Making a rough and ready pattern language as a creativity tool
Art of Harvesting, Art of Hosting, Collaboration, Conversation, Facilitation, Featured, First Nations, World Cafe
Just finished out first day of work with Navajo Area Health Promotion practitioners and 30 community wellness workers, Elders and healers from across the Navajo Nation. We are blending an Art of Hosting workshop with content and process from some recent research in neuroscience, epigenetics, and adverse childhood experiences and with wellness and leadership models from our Navajo colleagues with whom we have a ten year relationship.
One of the pieces of work we are doing is supporting these folks in launching or accelerating some community based projects using the social networks they have in place here. This will involve us spending time in Open Space tomorrow and on Friday running a ProAction Cafe in which 6-8 projects will be able to to be developed. As a way of grounding these projects in patterns that are useful for this context we spent this afternoon generating a Navajo pattern language for resiliency. We did this with a two round World Cafe in which we asked for stories of supporting resiliency and stories of leadership challenges. This is a kind both/and appreciative inquiry. At the conclusion of the Cafe, I asked people to reflect on one teaching or piece of advice that would be useful based on the discussions. I invited them to write a word or a phrase on one side of an index card and write some explication on the back.
The attached collection of 27 or so patterns include both expected patterns such as “Presence” and “Listening.” They also include some Navajo principles like “Ádáhodí?zin” meaning ‘Letting our children go, to learn and discover who they are.”
On Friday we will use these principles to help design projects. I’ll hand a few out to each project proponent and ask them to take a few minutes to brainstorm how to incorporate these pieces of ground tested advice in their project design.

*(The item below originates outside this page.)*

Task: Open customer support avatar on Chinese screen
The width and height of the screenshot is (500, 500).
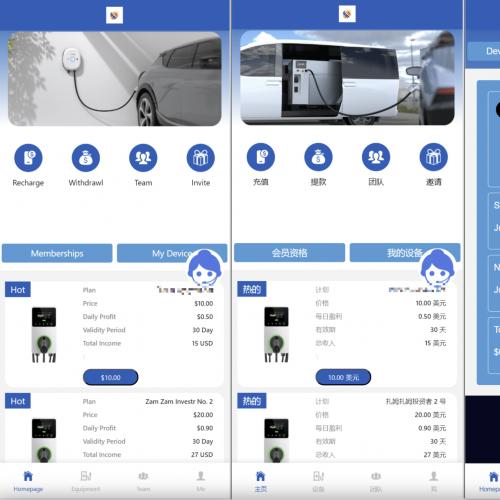Action: 437,268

Hey Chris, bounced off this post and used two rounds of World Cafe to discuss positive and negative stories/experiences of Partnering with 40 people, then a third round to reflect on the discussions and identify key points for making Partnering work, captured on A5 one point per paper, produced doubles of all of all the points – split the group into two, each with their own set of A5 points, and then they clustered, discussed, and created their own principles for Partnering in their sub-groups and then finally presentaed back to each other, and it was useful to see the complimentary variation even though both groups had the same cards… so THANKS!